** Source data follows **

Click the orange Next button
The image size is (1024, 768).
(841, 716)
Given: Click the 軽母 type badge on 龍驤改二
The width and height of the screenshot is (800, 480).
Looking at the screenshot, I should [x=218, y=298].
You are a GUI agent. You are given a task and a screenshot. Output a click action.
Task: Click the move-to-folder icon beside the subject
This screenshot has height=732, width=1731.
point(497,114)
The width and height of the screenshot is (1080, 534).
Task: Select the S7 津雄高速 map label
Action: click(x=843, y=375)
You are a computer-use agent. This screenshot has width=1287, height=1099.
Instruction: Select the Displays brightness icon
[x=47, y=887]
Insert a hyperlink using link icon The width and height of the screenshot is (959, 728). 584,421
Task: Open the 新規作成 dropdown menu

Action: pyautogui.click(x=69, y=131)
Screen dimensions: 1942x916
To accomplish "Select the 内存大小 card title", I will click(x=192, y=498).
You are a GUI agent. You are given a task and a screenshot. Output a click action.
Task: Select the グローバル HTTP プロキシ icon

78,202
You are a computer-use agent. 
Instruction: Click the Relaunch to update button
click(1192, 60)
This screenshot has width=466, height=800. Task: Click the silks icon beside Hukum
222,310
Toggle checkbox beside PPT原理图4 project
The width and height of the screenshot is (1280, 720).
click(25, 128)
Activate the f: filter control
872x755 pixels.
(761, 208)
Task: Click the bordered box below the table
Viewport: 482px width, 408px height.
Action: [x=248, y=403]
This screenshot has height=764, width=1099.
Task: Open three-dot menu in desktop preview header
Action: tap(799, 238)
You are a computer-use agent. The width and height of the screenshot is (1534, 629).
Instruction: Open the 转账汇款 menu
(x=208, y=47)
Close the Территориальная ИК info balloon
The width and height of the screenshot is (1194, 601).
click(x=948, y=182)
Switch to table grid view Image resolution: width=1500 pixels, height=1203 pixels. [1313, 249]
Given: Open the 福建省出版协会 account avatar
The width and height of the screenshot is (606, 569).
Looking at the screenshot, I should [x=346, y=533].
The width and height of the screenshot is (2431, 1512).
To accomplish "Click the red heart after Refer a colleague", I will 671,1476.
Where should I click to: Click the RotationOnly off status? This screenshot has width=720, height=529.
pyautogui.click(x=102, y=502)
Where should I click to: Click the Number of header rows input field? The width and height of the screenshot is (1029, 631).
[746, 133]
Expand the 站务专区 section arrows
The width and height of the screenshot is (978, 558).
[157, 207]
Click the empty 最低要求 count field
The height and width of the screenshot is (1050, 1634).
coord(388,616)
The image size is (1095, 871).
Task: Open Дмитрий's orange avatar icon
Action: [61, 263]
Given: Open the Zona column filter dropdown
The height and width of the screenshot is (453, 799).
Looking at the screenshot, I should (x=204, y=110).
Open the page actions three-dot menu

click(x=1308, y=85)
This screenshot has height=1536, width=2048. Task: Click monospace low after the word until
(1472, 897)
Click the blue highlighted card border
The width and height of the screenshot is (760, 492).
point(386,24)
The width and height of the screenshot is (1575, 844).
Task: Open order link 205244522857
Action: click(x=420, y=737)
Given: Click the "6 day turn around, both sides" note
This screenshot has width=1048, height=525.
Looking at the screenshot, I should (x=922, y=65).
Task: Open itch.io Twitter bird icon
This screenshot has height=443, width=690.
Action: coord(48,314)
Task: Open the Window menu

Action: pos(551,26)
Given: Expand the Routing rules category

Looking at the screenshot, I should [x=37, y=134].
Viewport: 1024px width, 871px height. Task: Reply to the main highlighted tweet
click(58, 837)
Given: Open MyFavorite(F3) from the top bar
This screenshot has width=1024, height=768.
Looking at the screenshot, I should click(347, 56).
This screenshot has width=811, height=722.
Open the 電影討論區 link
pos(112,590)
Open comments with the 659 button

** End of Source data **

What is required: Write out every line of the material exactly as it appears.

Task response:
Click the orange Next button
The image size is (1024, 768).
(841, 716)
Given: Click the 軽母 type badge on 龍驤改二
The width and height of the screenshot is (800, 480).
Looking at the screenshot, I should [x=218, y=298].
You are a GUI agent. You are given a task and a screenshot. Output a click action.
Task: Click the move-to-folder icon beside the subject
This screenshot has height=732, width=1731.
point(497,114)
The width and height of the screenshot is (1080, 534).
Task: Select the S7 津雄高速 map label
Action: click(x=843, y=375)
You are a computer-use agent. This screenshot has width=1287, height=1099.
Instruction: Select the Displays brightness icon
[x=47, y=887]
Insert a hyperlink using link icon The width and height of the screenshot is (959, 728). 584,421
Task: Open the 新規作成 dropdown menu

Action: pyautogui.click(x=69, y=131)
Screen dimensions: 1942x916
To accomplish "Select the 内存大小 card title", I will click(x=192, y=498).
You are a GUI agent. You are given a task and a screenshot. Output a click action.
Task: Select the グローバル HTTP プロキシ icon

78,202
You are a computer-use agent. 
Instruction: Click the Relaunch to update button
click(1192, 60)
This screenshot has width=466, height=800. Task: Click the silks icon beside Hukum
222,310
Toggle checkbox beside PPT原理图4 project
The width and height of the screenshot is (1280, 720).
click(25, 128)
Activate the f: filter control
872x755 pixels.
(761, 208)
Task: Click the bordered box below the table
Viewport: 482px width, 408px height.
Action: [x=248, y=403]
This screenshot has height=764, width=1099.
Task: Open three-dot menu in desktop preview header
Action: tap(799, 238)
You are a computer-use agent. The width and height of the screenshot is (1534, 629).
Instruction: Open the 转账汇款 menu
(x=208, y=47)
Close the Территориальная ИК info balloon
The width and height of the screenshot is (1194, 601).
click(x=948, y=182)
Switch to table grid view Image resolution: width=1500 pixels, height=1203 pixels. [1313, 249]
Given: Open the 福建省出版协会 account avatar
The width and height of the screenshot is (606, 569).
Looking at the screenshot, I should [x=346, y=533].
The width and height of the screenshot is (2431, 1512).
To accomplish "Click the red heart after Refer a colleague", I will 671,1476.
Where should I click to: Click the RotationOnly off status? This screenshot has width=720, height=529.
pyautogui.click(x=102, y=502)
Where should I click to: Click the Number of header rows input field? The width and height of the screenshot is (1029, 631).
[746, 133]
Expand the 站务专区 section arrows
The width and height of the screenshot is (978, 558).
[157, 207]
Click the empty 最低要求 count field
The height and width of the screenshot is (1050, 1634).
coord(388,616)
The image size is (1095, 871).
Task: Open Дмитрий's orange avatar icon
Action: [61, 263]
Given: Open the Zona column filter dropdown
The height and width of the screenshot is (453, 799).
Looking at the screenshot, I should (x=204, y=110).
Open the page actions three-dot menu

click(x=1308, y=85)
This screenshot has height=1536, width=2048. Task: Click monospace low after the word until
(1472, 897)
Click the blue highlighted card border
The width and height of the screenshot is (760, 492).
point(386,24)
The width and height of the screenshot is (1575, 844).
Task: Open order link 205244522857
Action: click(x=420, y=737)
Given: Click the "6 day turn around, both sides" note
This screenshot has width=1048, height=525.
Looking at the screenshot, I should (x=922, y=65).
Task: Open itch.io Twitter bird icon
This screenshot has height=443, width=690.
Action: coord(48,314)
Task: Open the Window menu

Action: pos(551,26)
Given: Expand the Routing rules category

Looking at the screenshot, I should [x=37, y=134].
Viewport: 1024px width, 871px height. Task: Reply to the main highlighted tweet
click(58, 837)
Given: Open MyFavorite(F3) from the top bar
This screenshot has width=1024, height=768.
Looking at the screenshot, I should click(347, 56).
This screenshot has width=811, height=722.
Open the 電影討論區 link
pos(112,590)
Open comments with the 659 button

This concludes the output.